#### Document extract
*****
Coming into the season, one of the biggest storylines for the Sacramento Kings was how they would handle the point guard position. After the first handful of games, it's clear the team's point guards are headed in the right direction.
The Kings have received solid production from the tandem of Greivis Vasquez and Isaiah Thomas. Vasquez is the newcomer, with the team acquiring him via an offseason trade. Thomas was the incumbent and Sacramento's starting point guard for the majority of the past two seasons.
Between the two of them, Sacramento has two floor generals who could start on many teams. The fact that one of them has to come off the bench might create tension for more selfish players. But both Thomas and Vasquez have done well in their respective roles, and the two have also been successful when on the court together.
Through this early juncture, there's not much more the Kings could ask of the point guard position. That's saying a lot considering the duo has only played a total of 10 regular-season games together.
*****
Records from a pointing dataset:

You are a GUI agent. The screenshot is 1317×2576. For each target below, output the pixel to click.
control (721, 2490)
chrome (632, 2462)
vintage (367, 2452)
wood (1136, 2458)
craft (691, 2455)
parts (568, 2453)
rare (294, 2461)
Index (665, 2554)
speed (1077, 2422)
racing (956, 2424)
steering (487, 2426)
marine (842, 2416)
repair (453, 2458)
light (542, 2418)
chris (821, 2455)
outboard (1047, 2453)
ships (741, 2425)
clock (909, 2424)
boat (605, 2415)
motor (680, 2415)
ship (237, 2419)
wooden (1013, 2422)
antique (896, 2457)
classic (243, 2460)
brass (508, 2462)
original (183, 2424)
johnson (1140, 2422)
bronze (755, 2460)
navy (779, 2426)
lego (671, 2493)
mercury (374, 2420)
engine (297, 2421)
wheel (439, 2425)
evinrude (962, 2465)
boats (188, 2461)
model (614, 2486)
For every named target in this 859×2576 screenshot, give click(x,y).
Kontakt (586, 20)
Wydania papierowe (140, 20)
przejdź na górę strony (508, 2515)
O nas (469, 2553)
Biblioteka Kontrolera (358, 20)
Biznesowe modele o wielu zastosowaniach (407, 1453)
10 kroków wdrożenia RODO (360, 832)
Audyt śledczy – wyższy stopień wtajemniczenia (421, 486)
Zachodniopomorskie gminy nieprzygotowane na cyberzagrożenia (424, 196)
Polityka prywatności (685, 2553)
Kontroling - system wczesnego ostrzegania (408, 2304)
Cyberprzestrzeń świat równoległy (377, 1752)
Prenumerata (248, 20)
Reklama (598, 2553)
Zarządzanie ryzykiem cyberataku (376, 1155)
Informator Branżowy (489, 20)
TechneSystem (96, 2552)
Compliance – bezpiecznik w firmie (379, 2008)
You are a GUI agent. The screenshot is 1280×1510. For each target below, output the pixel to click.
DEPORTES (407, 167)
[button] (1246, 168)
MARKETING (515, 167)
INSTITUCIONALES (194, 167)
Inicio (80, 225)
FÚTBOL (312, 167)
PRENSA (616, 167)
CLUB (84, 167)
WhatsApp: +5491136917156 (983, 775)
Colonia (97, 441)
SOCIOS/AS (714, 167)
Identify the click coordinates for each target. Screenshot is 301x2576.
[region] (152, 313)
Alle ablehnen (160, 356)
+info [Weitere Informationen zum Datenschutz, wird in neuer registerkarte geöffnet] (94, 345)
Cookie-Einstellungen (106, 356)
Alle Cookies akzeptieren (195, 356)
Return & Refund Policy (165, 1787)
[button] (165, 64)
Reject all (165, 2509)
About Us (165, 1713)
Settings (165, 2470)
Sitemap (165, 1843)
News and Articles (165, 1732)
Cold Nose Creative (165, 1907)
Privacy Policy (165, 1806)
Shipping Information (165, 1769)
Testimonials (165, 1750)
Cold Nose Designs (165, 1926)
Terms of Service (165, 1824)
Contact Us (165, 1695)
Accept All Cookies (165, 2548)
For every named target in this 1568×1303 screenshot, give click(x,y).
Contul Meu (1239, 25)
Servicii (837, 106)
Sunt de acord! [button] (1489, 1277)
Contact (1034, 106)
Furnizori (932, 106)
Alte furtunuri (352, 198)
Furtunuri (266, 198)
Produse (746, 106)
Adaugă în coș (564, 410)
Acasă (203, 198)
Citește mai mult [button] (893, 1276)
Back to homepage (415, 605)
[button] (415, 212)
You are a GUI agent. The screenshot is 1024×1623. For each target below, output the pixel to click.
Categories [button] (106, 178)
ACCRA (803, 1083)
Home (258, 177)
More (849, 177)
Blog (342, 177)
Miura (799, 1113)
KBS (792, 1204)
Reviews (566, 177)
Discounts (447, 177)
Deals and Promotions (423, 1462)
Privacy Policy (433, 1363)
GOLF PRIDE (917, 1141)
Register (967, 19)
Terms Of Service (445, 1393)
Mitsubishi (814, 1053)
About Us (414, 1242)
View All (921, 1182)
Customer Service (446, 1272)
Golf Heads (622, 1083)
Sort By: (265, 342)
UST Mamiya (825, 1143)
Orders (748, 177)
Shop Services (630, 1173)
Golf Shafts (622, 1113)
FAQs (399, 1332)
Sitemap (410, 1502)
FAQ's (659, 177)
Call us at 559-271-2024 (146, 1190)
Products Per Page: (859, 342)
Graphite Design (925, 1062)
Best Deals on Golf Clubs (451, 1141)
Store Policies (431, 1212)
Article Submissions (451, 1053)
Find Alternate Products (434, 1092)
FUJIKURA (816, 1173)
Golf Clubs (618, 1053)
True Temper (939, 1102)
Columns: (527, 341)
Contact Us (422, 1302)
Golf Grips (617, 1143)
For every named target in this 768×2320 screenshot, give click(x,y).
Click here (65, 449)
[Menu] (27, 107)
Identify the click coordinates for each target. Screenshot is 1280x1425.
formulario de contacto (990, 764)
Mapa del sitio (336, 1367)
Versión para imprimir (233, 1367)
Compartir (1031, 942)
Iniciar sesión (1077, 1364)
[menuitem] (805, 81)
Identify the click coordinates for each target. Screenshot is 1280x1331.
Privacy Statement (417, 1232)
*****
#### Given request 1
Condense the paragraph of the Kings point guard article that begins "Between the two of them" into a shorter version, keeping its main facts.
#### Given request 2
Repeat the part of the Kings point guard article starting at "The Kings have" and ending at "past two seasons.", renaming "tandem" as "pairing".

#### Reply 1
Sacramento has two point guards capable of starting for many teams, and while one coming off the bench could cause friction among selfish players, Thomas and Vasquez have both performed well in their roles and together on the court.

#### Reply 2
The Kings have received solid production from the pairing of Greivis Vasquez and Isaiah Thomas. Vasquez is the newcomer, with the team acquiring him via an offseason trade. Thomas was the incumbent and Sacramento's starting point guard for the majority of the past two seasons.